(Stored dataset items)
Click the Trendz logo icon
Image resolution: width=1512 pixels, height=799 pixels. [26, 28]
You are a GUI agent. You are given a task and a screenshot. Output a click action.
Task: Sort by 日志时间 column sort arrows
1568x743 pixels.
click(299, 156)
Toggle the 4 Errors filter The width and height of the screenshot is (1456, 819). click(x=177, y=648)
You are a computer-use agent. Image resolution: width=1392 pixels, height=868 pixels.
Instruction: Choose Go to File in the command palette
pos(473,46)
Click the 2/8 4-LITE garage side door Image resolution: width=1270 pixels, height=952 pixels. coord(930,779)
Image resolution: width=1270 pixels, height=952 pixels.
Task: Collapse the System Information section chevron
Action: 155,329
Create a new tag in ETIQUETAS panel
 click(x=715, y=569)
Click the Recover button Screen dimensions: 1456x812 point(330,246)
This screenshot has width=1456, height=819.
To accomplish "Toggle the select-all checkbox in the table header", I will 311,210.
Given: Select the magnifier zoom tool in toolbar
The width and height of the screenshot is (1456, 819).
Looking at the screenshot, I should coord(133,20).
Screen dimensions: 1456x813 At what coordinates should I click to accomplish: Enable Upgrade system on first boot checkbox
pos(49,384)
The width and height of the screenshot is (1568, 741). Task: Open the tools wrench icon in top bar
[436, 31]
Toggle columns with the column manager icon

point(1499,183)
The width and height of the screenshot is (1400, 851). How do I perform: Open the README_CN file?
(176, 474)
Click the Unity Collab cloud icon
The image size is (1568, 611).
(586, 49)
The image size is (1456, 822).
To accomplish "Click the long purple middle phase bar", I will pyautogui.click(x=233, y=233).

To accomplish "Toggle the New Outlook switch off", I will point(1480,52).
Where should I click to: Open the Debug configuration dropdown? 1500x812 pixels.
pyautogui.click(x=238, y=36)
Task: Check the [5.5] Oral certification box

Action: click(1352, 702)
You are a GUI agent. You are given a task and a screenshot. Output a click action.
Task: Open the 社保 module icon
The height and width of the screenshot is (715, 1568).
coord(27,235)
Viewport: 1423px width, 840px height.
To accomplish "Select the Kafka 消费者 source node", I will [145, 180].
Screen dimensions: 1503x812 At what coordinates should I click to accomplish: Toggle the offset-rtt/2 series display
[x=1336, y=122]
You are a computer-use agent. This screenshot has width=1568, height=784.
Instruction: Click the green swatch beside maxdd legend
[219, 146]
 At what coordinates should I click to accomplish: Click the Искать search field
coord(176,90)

* _YOUR ASSIGNMENT_: Only lines with the word "agent" are needed. Copy them from the preceding records.

* _SOLUTION TO THIS EXERCISE_:
You are a GUI agent. You are given a task and a screenshot. Output a click action.
You are a computer-use agent. Image resolution: width=1392 pixels, height=868 pixels.
You are a GUI agent. You are given a task and a screenshot. Output a click action.
You are a computer-use agent. This screenshot has width=1568, height=784.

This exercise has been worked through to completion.